Automotive SPICEとは、VDA(ドイツ自動車工業会)が策定した、車載ソフトウェア開発プロセスの能力を評価する国際基準である。本基準において、今回取得したレベル3は「確立されたプロセス(Established)」と呼ばれる段階にあたる。これは、組織として標準化されたソフトウェア開発プロセスを定義・文書化し、適切に管理することで、全社的に再現性を持って適用できている状態を意味する。レベル3はグローバル市場における標準に位置づけられ、多くの自動車メーカーがサプライヤーにその達成を求めている。今回の達成により、国際的に求められる品質保証の仕組みを同社が備えていることが確認された。
同社は、タイヤの基本性能を追求するとともに、タイヤから得られるさまざまな情報を新たな価値へとつなげる研究開発を進めている。その代表例がタイヤそのものをセンサーとして活用する独自のタイヤセンシング技術「センシングコア」である。センシングコアは、タイヤの回転により発生する車輪速信号を解析し、空気圧や摩耗状態、荷重や路面状態、車輪脱落予兆などを検知する技術であり、次世代モビリティ社会において安全性の向上に寄与すると期待されている。

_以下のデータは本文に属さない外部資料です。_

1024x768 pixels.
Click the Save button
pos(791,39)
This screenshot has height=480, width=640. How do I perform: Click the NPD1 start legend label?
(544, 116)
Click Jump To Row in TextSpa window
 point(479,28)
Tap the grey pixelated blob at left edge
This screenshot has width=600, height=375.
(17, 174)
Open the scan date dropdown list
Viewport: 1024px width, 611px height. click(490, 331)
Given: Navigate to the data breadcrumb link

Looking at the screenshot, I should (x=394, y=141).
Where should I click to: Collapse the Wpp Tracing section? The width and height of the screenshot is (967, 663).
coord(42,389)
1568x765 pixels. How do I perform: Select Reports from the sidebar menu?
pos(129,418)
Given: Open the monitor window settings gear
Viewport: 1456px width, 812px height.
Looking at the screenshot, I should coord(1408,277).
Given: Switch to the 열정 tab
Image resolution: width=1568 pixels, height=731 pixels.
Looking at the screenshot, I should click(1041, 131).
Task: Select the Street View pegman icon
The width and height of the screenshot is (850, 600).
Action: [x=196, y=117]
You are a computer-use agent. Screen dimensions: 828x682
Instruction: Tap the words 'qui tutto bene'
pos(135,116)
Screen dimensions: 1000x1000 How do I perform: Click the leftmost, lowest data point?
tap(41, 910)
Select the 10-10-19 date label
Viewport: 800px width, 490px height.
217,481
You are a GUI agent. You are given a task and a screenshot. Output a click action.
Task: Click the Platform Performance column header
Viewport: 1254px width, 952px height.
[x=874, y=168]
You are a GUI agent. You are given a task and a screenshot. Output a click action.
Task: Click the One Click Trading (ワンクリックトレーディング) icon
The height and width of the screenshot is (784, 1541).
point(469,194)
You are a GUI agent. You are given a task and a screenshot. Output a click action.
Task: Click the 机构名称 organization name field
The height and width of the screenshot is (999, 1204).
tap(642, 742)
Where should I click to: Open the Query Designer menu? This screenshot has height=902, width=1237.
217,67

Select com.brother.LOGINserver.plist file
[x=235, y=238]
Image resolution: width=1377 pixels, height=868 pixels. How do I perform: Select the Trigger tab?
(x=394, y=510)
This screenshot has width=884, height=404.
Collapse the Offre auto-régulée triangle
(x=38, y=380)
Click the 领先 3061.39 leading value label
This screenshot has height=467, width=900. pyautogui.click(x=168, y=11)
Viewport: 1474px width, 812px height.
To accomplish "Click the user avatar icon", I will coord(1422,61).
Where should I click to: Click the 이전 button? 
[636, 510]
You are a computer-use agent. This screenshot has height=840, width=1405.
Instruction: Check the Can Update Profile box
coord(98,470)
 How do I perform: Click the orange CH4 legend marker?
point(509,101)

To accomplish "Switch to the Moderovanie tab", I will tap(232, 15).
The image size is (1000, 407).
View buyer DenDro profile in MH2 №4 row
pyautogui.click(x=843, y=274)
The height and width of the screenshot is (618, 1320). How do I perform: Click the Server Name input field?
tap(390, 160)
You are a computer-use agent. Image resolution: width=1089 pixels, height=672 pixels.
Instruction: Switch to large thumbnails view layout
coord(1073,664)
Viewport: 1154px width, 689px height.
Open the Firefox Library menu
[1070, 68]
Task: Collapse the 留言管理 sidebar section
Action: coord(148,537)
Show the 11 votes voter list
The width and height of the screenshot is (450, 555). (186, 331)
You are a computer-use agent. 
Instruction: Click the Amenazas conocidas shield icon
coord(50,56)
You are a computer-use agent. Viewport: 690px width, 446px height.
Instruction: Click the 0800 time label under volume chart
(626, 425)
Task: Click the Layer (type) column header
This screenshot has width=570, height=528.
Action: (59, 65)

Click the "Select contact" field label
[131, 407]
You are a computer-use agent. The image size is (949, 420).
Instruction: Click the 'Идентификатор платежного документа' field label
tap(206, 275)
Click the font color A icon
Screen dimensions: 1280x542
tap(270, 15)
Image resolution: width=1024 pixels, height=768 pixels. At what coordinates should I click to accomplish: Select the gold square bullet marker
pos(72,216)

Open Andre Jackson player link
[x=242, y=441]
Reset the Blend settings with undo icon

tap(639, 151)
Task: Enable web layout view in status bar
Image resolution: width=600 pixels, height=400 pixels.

今回のAutomotive SPICE レベル3達成は、こうした新技術の開発を支える高いソフトウェア品質を裏付けるとともに、同社のグローバル事業拡大に不可欠な要件でもある。
同社は、今後もさらなる品質向上を推進し、さまざまな国際規格への対応も進めながら、グローバル事業の拡大を図っていく。そうした取り組みを通じて「R.I.S.E. 2035」の達成を目指すとともに、持続可能で安全な次世代モビリティ社会の実現に貢献していくとしている。